School gate mum called DD "chunky" :-(

(60 Posts)
FiddleDeeDees Wed 14-May-14 13:41:54

Got talking to another mum when I went to collect DS from nursery this morning.

We both had our younger daughters with us and it turned out they were the same age (2.5).

I made some remark about thinking her daughter was older as she was so tall (she probably wasn't that tall, actually, I was just trying to find something to say).

Then the other mum looked at my DD and said: "yours is quite chunky".

I was rather taken aback and thought I'd misheard but didn't say anything as the nursery door was opened and my DD rushed in.

My DD isn't skinny but she's certainly not fat either...AIBU to feel offended by this woman, and also sad that my daughter will grow up with people saying stuff like this to her face or behind her back? Or am I being oversensitive?

Maybe the mum was also tall and got picked on at school for it so she is concerned about the same thing happening to her DD? That happens. You never know if someone will be sensitive comments on appearance - it's a bit like how people think it's fine to call someone skinny as a complement without knowing if there is some unfortunate reason as to why they might be skinny like anorexia or some kind of illness. It's best to just not go there.

JonesRipley Wed 14-May-14 15:50:13

Stick to safe comments:

"Your DD/DS has beautiful eyes" is a good sentence opener

GreyGardens Wed 14-May-14 16:04:28

steppemum - not just you. My daughter was never chunky, even as a baby/toddler, it's just a different build. To imply all babies should be is ridiculous.

LilacRoses Wed 14-May-14 16:12:23

Yes, much as I love a chubby baby myself I do agree that the assumption that every baby ought to be is as annoying as these posters on fbook or wherever that state that "real women have curves". Nothing wrong with curves, nothing wrong with any other body type either!

FiddleDeeDees Wed 14-May-14 16:22:25

Many thanks to everyone for their comments!

Just to reiterate, the other child actually wasn't that tall, so it's unlikely her mum had a complex about it! To me, 'tall' is neutral and more likely a compliment, whereas 'chunky' is definitely pejorative...but I see that opinions on that vary so I'll bear that in mind in future.

To the poster who thought I might have body image issues...hmm, as a very healthy size eight, I've never been on a diet or even weighed myself, so pretty sure that's not something to worry about...

Thanks again everyone, the diversity of opinion reminds me why Mumsnet is so great :-)

Revengeofthechocolatebunny Wed 14-May-14 16:26:34

Chunky is vaguely insulting but I would hazard a guess that she didn't mean it to insult. Some mums like to find differences such as if you said, my DD likes Peppa Pig, she might've said, oh my DD likes <insert current preschool favorite> or her mind might have gone blank.

Mine often did, and I would either say nothing or say something crass like that. Times I would walk home and think "why did I say that?"
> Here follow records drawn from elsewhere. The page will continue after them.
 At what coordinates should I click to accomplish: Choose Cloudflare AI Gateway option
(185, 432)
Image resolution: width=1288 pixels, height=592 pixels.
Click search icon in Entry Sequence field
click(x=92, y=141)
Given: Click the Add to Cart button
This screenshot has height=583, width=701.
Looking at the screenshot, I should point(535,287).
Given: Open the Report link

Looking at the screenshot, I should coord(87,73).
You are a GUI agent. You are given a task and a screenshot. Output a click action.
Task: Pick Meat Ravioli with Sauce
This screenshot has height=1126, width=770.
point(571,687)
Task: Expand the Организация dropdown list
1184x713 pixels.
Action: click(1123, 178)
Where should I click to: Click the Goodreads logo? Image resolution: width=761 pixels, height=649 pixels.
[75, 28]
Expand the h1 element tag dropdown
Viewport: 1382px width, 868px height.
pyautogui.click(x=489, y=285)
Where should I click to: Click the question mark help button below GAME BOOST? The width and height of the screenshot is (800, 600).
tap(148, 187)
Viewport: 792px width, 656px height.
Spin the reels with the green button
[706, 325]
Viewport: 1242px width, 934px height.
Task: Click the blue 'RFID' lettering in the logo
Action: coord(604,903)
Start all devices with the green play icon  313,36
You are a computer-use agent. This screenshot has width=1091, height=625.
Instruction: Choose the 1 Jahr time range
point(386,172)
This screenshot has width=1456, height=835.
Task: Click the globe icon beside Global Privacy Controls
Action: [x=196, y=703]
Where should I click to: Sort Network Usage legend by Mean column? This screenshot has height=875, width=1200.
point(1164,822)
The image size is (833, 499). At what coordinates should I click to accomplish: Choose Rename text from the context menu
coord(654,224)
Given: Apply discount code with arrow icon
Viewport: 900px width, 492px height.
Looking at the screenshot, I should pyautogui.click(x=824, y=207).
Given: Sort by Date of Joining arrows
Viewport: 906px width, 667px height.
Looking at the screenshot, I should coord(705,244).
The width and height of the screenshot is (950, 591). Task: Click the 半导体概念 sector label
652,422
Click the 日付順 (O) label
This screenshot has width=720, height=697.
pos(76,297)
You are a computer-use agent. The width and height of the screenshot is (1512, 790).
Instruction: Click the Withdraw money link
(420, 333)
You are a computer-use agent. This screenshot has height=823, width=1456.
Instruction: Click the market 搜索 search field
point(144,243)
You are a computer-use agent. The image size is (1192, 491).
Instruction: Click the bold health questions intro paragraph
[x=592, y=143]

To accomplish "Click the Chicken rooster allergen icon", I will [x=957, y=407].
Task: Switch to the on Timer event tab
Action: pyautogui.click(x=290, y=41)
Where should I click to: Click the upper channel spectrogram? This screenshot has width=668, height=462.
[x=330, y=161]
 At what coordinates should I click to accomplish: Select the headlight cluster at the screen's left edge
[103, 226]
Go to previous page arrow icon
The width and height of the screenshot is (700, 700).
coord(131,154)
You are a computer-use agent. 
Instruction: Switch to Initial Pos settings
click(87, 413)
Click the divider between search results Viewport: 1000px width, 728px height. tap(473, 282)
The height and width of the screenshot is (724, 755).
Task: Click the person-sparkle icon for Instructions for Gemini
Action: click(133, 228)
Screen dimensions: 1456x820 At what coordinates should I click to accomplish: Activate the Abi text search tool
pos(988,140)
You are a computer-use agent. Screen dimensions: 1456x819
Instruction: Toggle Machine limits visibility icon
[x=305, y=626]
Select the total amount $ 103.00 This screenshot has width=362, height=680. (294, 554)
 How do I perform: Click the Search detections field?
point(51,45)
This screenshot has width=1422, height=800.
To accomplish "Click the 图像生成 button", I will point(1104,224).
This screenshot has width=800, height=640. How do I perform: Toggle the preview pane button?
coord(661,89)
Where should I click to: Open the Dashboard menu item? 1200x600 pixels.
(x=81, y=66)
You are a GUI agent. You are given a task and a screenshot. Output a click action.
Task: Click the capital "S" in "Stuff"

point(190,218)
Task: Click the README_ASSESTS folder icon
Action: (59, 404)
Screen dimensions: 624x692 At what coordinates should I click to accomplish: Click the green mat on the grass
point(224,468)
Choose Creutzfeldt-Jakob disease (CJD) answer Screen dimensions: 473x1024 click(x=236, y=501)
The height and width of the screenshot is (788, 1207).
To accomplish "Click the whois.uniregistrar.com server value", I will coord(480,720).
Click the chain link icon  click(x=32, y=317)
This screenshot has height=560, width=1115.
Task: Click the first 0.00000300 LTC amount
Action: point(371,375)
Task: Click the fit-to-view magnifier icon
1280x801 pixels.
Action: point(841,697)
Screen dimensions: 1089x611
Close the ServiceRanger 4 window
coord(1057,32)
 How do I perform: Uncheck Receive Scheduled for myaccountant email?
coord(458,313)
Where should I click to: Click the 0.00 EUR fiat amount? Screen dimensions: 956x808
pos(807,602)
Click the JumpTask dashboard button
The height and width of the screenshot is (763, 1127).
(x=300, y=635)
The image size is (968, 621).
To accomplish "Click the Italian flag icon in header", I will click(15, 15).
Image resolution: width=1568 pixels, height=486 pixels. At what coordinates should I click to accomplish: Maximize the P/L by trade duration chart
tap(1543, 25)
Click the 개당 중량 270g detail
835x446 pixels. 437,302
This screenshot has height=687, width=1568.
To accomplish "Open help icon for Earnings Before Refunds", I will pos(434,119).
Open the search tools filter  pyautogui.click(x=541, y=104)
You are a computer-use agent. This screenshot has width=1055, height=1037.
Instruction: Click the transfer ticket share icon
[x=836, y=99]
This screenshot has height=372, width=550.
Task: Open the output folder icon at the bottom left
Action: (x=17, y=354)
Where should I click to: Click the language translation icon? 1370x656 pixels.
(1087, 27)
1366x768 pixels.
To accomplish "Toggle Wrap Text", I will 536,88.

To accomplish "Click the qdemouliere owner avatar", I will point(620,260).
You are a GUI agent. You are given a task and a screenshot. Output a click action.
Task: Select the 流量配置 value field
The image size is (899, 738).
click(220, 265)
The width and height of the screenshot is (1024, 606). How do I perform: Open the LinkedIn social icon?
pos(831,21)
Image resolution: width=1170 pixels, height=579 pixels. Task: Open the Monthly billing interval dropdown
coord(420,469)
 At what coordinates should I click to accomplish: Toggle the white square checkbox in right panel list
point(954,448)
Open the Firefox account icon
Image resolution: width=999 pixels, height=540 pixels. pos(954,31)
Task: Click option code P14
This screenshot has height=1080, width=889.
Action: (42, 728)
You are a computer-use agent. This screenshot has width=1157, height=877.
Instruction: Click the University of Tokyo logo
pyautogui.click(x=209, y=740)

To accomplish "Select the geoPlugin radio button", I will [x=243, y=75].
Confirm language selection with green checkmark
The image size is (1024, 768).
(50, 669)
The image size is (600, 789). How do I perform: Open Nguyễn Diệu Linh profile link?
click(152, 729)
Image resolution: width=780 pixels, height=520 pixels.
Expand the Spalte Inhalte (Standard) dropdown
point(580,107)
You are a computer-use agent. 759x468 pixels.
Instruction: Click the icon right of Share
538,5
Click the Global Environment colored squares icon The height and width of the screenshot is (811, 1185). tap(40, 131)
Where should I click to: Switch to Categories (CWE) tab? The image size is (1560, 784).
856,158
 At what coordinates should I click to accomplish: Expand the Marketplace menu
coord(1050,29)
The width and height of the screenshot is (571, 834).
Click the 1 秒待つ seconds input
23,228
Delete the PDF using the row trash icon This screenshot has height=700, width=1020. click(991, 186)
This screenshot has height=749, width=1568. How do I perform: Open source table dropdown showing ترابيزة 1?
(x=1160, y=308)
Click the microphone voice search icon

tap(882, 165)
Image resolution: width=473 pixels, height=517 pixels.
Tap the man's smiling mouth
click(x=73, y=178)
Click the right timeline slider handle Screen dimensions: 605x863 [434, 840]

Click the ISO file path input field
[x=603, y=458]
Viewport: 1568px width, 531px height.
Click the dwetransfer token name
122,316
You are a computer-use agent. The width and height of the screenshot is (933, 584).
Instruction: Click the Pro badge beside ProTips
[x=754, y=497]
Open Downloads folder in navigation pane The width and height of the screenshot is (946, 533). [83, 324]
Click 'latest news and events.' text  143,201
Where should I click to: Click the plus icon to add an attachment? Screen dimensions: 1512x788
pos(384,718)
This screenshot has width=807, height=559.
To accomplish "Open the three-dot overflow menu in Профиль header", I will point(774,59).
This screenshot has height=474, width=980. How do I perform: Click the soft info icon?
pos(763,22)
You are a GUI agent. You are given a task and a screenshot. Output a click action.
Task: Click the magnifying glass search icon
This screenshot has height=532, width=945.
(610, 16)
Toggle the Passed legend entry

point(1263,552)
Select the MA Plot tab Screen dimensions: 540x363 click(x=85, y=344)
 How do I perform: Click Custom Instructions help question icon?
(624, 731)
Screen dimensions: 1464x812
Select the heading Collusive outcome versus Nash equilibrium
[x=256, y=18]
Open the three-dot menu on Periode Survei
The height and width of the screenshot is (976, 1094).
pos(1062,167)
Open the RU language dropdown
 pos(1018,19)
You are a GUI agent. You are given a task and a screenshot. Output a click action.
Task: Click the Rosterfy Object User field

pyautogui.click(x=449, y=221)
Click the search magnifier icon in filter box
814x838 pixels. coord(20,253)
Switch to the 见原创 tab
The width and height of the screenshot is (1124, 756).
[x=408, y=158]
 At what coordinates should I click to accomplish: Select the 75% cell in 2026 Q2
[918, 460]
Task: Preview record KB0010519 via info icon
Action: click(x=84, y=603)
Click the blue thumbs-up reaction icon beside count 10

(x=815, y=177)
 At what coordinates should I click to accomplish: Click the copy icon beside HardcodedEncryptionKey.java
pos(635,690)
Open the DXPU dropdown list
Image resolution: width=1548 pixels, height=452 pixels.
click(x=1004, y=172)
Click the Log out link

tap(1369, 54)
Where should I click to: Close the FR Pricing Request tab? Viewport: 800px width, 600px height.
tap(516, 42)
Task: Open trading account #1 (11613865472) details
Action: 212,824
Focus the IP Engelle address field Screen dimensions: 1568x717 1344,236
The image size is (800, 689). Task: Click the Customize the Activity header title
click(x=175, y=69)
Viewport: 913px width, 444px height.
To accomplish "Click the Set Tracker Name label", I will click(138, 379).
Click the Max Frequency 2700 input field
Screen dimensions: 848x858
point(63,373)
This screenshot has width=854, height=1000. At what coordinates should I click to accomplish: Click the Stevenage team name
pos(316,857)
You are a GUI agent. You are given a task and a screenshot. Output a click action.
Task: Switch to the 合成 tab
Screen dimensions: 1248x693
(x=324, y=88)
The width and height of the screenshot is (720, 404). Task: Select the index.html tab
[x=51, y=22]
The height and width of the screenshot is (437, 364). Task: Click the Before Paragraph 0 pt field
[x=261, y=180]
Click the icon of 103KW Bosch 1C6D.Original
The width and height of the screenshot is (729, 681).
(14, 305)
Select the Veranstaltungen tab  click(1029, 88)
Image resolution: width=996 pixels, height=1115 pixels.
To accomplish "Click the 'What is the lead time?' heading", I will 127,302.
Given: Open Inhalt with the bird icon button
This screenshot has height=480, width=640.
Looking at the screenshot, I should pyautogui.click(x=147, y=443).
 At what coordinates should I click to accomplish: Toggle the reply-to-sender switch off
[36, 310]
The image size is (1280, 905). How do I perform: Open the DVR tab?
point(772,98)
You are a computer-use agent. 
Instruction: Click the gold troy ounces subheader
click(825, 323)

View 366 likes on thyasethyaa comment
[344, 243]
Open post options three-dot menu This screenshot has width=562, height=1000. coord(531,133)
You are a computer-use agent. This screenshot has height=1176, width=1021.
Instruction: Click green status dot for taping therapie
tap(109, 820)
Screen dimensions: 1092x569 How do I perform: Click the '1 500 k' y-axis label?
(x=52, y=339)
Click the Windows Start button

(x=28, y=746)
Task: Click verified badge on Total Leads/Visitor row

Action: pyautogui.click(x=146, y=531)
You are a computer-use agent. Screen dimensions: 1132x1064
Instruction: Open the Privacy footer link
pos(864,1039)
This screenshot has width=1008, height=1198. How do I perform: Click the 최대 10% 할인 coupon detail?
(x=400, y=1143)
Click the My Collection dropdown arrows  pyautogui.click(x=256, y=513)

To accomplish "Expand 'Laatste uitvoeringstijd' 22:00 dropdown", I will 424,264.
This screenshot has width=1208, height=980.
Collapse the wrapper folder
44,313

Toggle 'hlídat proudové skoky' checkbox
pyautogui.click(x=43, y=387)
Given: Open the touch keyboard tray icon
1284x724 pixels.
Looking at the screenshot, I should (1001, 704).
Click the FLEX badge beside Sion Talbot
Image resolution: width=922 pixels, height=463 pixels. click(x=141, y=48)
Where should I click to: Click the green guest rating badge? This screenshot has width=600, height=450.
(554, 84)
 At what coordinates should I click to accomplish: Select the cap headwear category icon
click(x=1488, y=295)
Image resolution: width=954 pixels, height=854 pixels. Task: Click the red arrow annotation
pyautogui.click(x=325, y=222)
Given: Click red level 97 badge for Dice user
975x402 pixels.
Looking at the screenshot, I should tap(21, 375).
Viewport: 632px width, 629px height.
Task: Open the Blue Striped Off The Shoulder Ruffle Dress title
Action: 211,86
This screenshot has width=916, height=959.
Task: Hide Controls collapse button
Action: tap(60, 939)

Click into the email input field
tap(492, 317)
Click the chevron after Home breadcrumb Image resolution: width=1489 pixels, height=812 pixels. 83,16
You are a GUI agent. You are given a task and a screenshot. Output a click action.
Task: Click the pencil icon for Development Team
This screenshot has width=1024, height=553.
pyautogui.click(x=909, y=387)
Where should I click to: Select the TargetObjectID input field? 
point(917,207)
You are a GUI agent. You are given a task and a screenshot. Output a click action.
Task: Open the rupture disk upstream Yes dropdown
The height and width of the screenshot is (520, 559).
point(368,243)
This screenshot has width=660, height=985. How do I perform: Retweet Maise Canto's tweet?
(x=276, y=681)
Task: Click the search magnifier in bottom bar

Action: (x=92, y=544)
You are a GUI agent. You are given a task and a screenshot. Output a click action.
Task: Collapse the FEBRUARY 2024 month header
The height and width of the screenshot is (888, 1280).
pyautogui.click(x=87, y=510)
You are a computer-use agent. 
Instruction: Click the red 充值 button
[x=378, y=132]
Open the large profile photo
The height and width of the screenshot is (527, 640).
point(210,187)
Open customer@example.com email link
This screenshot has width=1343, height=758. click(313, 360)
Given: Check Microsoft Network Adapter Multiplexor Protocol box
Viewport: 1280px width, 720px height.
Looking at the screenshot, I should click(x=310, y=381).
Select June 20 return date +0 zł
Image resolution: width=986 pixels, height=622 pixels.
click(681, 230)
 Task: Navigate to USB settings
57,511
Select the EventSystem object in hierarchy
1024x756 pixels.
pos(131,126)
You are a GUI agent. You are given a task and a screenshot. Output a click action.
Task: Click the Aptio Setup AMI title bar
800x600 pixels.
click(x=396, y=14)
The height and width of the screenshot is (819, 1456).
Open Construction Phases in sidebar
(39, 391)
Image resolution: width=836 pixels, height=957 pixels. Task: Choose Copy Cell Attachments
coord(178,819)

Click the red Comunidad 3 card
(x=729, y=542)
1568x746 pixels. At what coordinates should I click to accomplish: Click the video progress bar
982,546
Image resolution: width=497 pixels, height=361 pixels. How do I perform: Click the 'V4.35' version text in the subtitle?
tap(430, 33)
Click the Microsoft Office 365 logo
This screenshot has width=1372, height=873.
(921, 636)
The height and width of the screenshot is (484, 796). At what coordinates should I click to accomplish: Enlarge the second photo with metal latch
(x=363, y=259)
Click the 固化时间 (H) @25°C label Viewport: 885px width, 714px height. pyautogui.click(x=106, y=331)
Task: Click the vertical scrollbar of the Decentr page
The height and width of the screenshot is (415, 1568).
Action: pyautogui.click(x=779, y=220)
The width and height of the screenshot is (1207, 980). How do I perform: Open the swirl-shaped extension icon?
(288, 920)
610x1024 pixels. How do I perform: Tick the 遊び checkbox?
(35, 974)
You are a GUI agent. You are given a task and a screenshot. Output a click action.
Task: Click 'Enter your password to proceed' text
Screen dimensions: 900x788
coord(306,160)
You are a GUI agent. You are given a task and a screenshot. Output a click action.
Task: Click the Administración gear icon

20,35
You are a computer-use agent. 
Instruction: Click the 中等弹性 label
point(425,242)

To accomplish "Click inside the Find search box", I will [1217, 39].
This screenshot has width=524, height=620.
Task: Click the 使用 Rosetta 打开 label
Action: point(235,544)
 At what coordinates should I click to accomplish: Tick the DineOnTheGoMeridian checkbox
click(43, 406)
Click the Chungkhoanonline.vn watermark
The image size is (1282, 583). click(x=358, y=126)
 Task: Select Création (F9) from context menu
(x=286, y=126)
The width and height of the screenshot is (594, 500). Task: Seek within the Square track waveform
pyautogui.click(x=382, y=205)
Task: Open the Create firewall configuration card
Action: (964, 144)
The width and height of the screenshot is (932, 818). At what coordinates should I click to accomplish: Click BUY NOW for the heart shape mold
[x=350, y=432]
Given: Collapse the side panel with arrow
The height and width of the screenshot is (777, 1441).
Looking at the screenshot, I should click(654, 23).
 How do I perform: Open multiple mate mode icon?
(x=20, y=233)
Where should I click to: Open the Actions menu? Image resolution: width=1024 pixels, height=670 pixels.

My DD was very tall and I was always being told that she should be walking or in school by old ladies. Yea right, we actually tend to let them get past the age of 2 before they start school, luv!! Her height comes in handy now as she's been able to reach things down for me for the last few years.

Short arse that I am. smile

Dancergirl Wed 14-May-14 17:58:18

I wouldn't call an adult woman 'cute', but I would call a child that. confused Odd argument

The point is, 'cute' is a compliment to a child. It's not appropriate for an adult so wouldn't be used. 'Chunky' however IS offensive. It implies fat. You wouldn't insult an adult in this way, so why a child?

MrsKoala Wed 14-May-14 18:05:53

No. Dancergirl it ISN'T offensive. you can't catagorically state that. In your opinion it IS. In mine it isn't and it doesn't mean fat at all. DH is 17st and 6ft2in. He is solid and chunky, (he does army circuit training and fell running) he is not fat. I have 'chunky' thighs and calves from my years of dancing and sports. i have been told they are 'chunky and satisfying' by partners (sorry TMI). I haven't found it offensive at all.

Dancergirl Wed 14-May-14 18:27:29

Well I suppose we all have different views. But I don't think the OP is BU because SHE found it offensive.

Goldenbear Wed 14-May-14 18:27:45

Well I agree with others who have suggested it was probably a response to your observations on her daughter being 'tall'. I have a just turned 3 year old DD and get told by one particular Mumat the school gate that she is 'so big', 'so tall', 'is she not going to school in September?' she asks me this quite a lot, it is annoying after a while as DD is hardly a giant - she is 95cm and 3.1 years old.